### [Задания]
1. Кто, согласно статье «Чужие дети», рвет сейчас на части Егора и Карину? Перечислите всех названных.
2. Соответствуют ли статье «Чужие дети» следующие утверждения? (а) Ольга Курдюмова стала опекуном детей в декабре 2015 года. (б) После скандала детей вернули биологическим родителям. (в) Кинешма входит в Золотое кольцо. На каждое ответьте «да» или «нет» и приведите решающие слова статьи.
3. Сколько, по словам Ольги Курдюмовой из статьи «Чужие дети», весила Карина в два года?

Чужие дети

Екатерина САЖНЕВА, Кинешма — ​Москва

11.10.2016

Мать или мачеха? Приемные или настоящие родители? Еще совсем недавно на этот вопрос психологи отвечали так: попавший в сложную жизненную ситуацию ребенок должен находиться у тех, кто по-настоящему заботится о нем, любит его, кому он нужен и, конечно, с кем ему будет лучше. Но почему же все чаще обездоленные дети, которых вроде бы все вокруг пытаются спасти, становятся у взрослых яблоками раздора?

И что стоит подчас за бескорыстной материнской любовью? Разбиралась обозреватель «Культуры».

«Когда мы привезли Карину и Егора из приюта, они даже кушать нормально не умели, не видели мяса ни разу. Егор пытался съесть банан с кожурой. Карину мать поила из бутылочки растительным маслом вместо молока. Девочка в два года весила как годовалая — ​всего восемь килограммов, разве это нормально?» — ​рассказывает жительница города Кинешмы, что в Ивановской области, 42-летняя Ольга Курдюмова. В декабре 2015-го она по доброй воле стала опекуном Егора и Карины Маленьковых (фамилия изменена. — «Культура»), трех и двух лет.

Именно Егора с Кариной и рвут сейчас на части биологические и приемные родители. А заодно органы опеки, следствие, суд, журналисты. В общем, все кому не лень.

В результате скандала детей у опекунов изъяли, но не вернули родным, а поместили обратно в казенный дом. До выяснения всех обстоятельств.

Между тем против приемной мамы Ольги Курдюмовой возбуждено уголовное дело. За что? Об этом по порядку.

Любовь или расчет?

Плывущие по Волге экскурсионные теплоходы редко останавливаются надолго у здешнего причала. Маленькая уютная Кинешма почему-то не входит в границы Золотого кольца.

Старые купеческие дома, набережная с крутыми обрывами — ​каждый прохожий вам объяснит, что именно тут покончила с собой, бросившись в волны, Катерина из «Грозы», а у этого фонтана ровно восемьдесят лет назад, в 1936-м, снимались финальные кадры «Бесприданницы». Малая родина великого русского драматурга Островского, какие человеческие трагедии скрывает она сегодня?

«Мужики у нас едут вахтовым методом в Москву, возвращаются на выходные и снова уезжают. Деньги семьям привозят, но и пьют, конечно, а что еще здесь делать?» — ​вздыхают, по-волжски окая, местные женщины. Многие рожают для себя, без мужа. Так проще.

Нет работы. Нет выхода. Нет выбора. На десять простых ивановских девчонок по статистике, как известно, девять ребят. И те запойные.

На этом фоне Валерий Курдюмов слыл завидным женихом. Лыжник, спортсмен, широкоплечий и крепкий, с крутым мужским нравом — ​скажет как отрежет и, что самое главное, не пьющий ни грамма. Ни-ни. Ольга вышла за него замуж шесть лет назад, после того как овдовела, Валерий взял ее с сыном Никитой, сделал из пасынка чемпиона — ​дома на полках сплошные награды за победы на соревнованиях, кубки и медали.

### [Выдержки из листинга]

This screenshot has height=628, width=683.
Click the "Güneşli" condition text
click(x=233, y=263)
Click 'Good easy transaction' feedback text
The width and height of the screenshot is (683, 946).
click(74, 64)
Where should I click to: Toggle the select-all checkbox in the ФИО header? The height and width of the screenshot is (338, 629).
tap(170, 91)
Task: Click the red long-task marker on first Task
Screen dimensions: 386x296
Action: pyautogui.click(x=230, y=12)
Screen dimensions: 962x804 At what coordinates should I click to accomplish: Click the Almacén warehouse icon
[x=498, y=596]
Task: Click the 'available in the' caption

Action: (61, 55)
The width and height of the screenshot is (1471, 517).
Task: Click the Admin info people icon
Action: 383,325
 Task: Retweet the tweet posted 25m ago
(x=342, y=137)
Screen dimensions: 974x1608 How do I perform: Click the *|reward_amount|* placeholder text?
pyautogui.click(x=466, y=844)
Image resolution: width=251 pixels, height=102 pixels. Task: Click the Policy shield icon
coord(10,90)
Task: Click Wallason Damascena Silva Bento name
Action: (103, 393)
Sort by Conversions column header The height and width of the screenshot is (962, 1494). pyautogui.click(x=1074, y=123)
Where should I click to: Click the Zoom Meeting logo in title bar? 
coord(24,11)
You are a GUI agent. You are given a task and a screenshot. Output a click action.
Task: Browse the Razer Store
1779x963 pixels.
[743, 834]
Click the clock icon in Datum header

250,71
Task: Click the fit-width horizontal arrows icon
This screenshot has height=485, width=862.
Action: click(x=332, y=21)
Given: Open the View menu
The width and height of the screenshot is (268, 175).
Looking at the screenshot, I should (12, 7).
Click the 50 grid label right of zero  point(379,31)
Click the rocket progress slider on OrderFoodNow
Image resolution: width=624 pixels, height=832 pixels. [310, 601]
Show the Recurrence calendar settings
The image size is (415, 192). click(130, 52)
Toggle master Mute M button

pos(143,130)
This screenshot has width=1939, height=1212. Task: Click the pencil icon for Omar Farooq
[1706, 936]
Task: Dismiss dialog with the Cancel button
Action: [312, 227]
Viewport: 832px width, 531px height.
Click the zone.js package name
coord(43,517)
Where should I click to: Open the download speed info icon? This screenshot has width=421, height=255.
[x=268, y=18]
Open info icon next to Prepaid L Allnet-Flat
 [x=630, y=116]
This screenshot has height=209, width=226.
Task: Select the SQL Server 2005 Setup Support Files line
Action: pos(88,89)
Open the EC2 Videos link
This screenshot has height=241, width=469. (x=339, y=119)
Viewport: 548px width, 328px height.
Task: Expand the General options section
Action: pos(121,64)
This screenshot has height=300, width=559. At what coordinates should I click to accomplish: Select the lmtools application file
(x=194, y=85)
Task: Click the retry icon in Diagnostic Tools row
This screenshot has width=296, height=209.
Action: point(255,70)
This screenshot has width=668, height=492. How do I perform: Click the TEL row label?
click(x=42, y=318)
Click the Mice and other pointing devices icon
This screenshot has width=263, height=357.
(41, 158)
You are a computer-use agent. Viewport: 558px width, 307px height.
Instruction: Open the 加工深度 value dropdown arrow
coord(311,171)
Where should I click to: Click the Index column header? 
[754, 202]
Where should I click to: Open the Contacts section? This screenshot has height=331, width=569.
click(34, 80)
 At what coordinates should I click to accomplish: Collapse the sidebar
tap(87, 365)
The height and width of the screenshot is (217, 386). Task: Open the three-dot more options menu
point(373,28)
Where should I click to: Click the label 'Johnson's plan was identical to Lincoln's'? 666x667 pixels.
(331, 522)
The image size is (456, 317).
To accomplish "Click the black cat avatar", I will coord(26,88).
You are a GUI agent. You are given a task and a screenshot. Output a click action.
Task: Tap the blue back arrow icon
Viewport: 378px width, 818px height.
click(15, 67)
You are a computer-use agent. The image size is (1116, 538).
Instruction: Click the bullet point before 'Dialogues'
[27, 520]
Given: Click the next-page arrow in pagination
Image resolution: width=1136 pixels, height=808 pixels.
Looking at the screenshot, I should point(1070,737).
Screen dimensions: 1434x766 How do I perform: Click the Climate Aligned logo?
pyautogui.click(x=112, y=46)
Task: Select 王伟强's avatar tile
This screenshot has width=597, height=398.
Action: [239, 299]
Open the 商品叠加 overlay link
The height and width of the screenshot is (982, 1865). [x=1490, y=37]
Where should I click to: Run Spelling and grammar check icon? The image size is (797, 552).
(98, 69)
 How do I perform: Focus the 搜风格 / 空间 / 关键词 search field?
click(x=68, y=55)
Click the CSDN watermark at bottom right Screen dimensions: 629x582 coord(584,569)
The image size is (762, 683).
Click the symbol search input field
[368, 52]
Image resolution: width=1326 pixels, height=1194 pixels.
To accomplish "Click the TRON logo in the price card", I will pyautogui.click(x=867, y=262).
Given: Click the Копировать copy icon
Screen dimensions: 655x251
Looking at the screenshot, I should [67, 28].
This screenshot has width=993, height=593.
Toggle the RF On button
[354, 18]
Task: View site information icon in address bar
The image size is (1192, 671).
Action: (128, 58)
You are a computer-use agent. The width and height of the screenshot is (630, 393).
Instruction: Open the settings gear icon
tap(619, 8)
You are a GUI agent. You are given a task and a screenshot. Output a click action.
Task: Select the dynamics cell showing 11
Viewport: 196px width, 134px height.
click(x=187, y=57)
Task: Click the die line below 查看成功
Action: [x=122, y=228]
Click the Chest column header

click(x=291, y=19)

### [Ответы к заданиям]
1. Биологические родители, приемные родители, органы опеки, следствие, суд, журналисты.

2.
(а) Да: «В декабре 2015-го она по доброй воле стала опекуном Егора и Карины Маленьковых».
(б) Нет: «детей у опекунов изъяли, но не вернули родным, а поместили обратно в казенный дом».
(в) Нет: «Маленькая уютная Кинешма почему-то не входит в границы Золотого кольца».

3. Всего восемь килограммов, как годовалый ребенок.